Restate, exactly as written, the entries below from the line that holds "The height and" through the line that holds "Open the Go". Pictures are not part of the copy.

**SOURCE MATERIAL**
# # # # #
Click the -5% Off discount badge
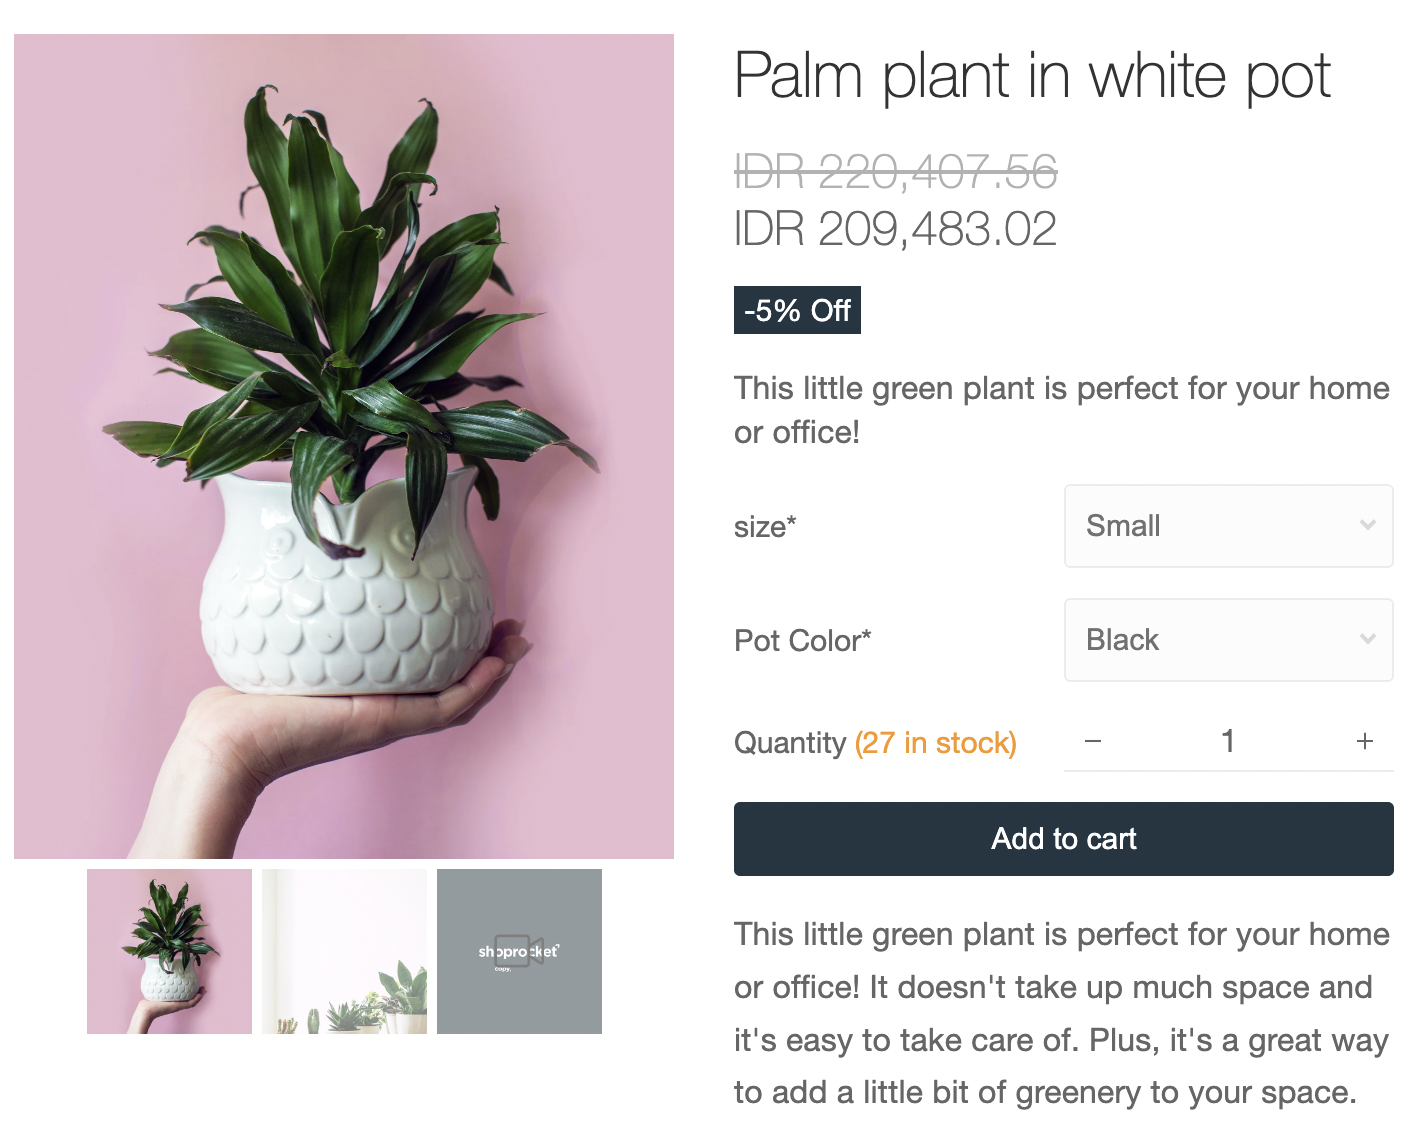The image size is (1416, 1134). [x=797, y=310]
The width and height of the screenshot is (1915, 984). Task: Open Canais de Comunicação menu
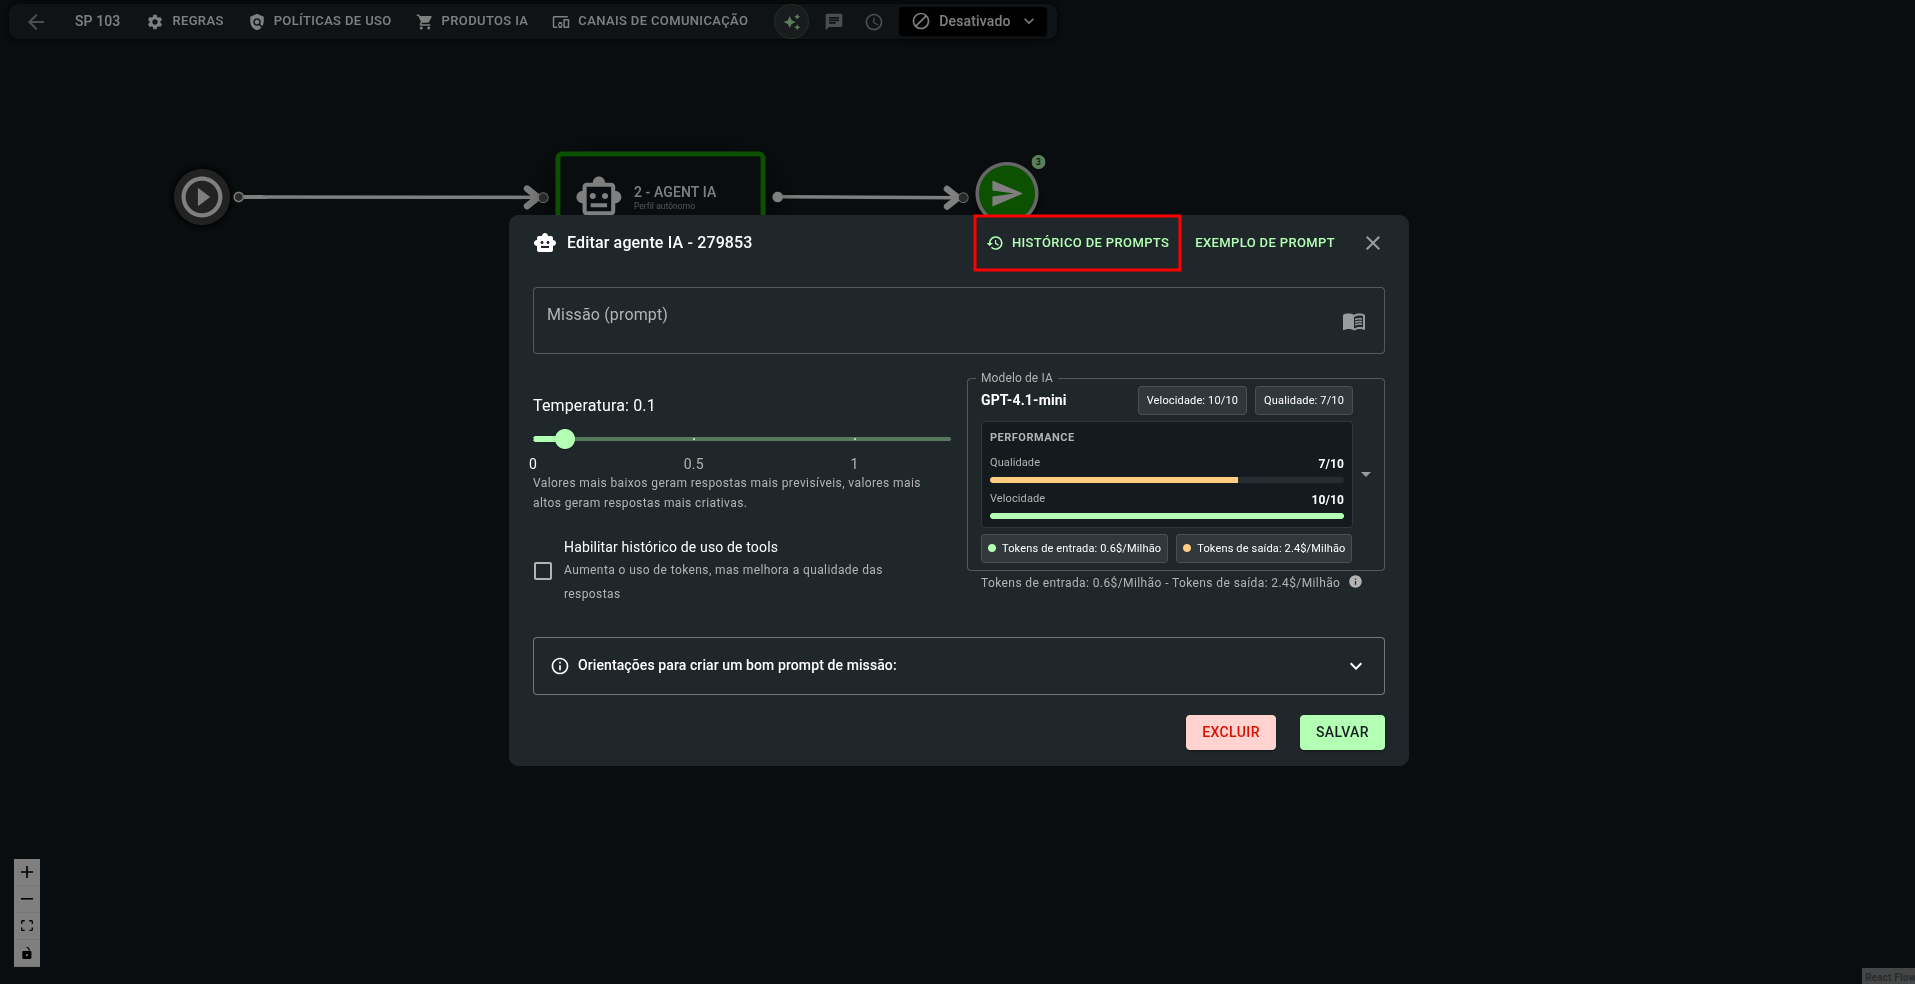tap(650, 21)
# # # # #
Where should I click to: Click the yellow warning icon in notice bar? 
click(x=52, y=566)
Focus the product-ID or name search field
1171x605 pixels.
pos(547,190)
# # # # #
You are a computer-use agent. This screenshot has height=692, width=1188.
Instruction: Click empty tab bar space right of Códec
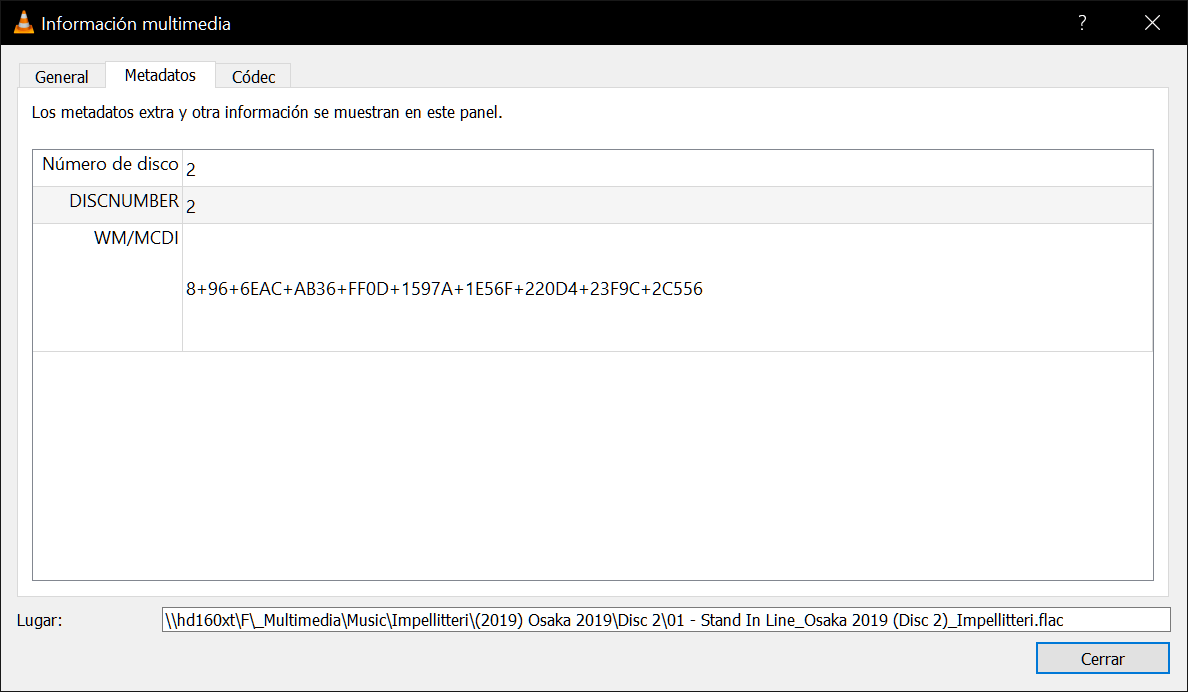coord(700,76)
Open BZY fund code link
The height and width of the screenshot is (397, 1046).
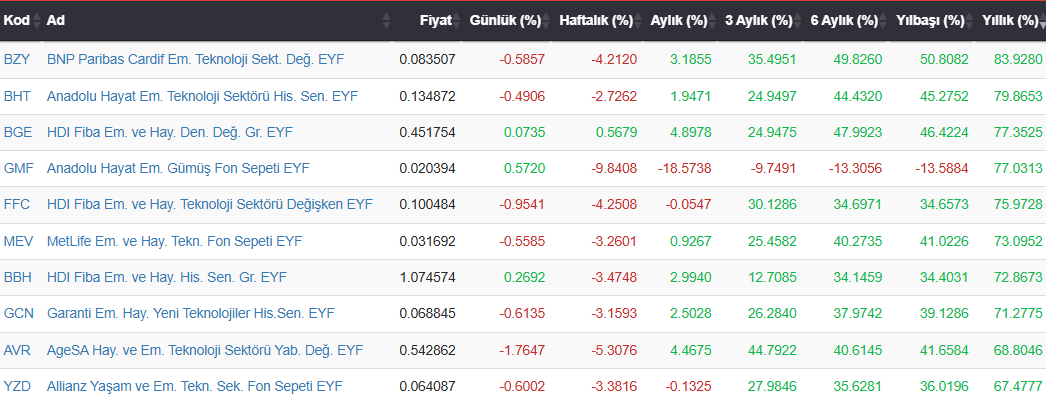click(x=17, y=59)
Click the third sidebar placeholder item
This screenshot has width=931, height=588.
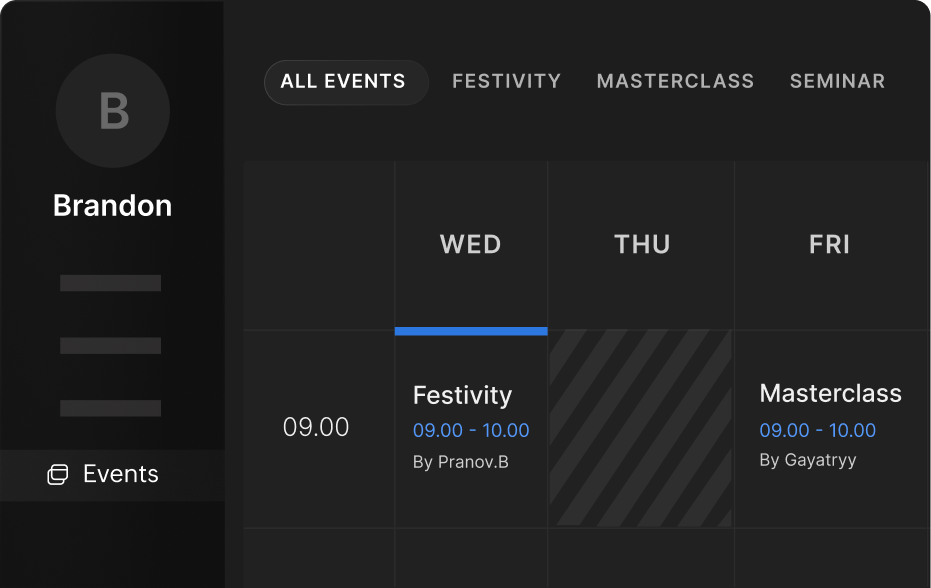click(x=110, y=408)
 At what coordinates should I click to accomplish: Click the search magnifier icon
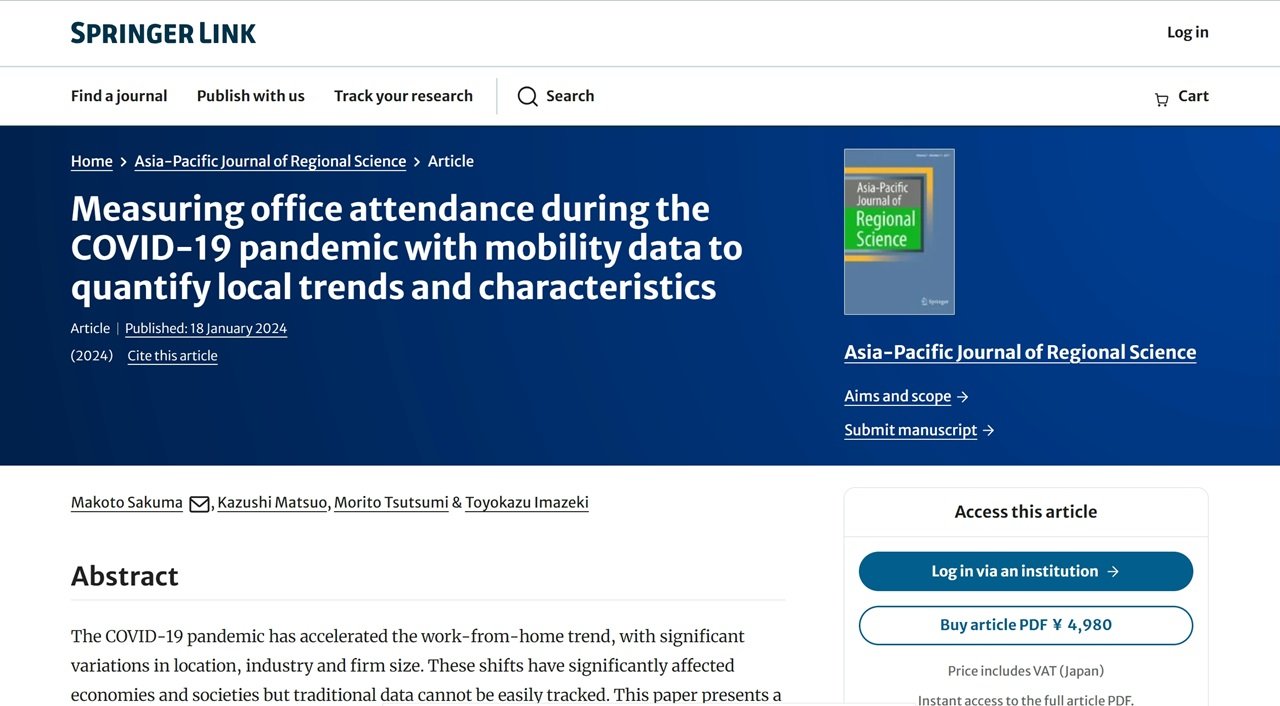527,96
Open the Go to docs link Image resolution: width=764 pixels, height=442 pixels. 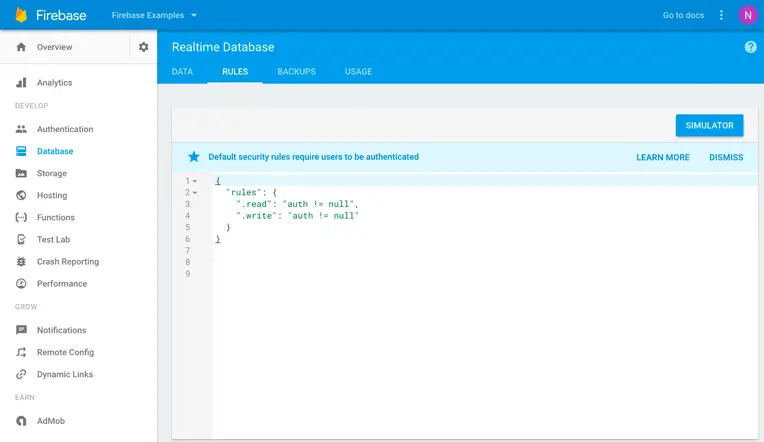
# # # # #
**RESPONSE TO THE EXERCISE**
The height and width of the screenshot is (397, 1046).
click(x=17, y=59)
Click the third sidebar placeholder item
This screenshot has width=931, height=588.
click(x=110, y=408)
 At what coordinates should I click to accomplish: Click the search magnifier icon
527,96
Open the Go to docs link Image resolution: width=764 pixels, height=442 pixels. 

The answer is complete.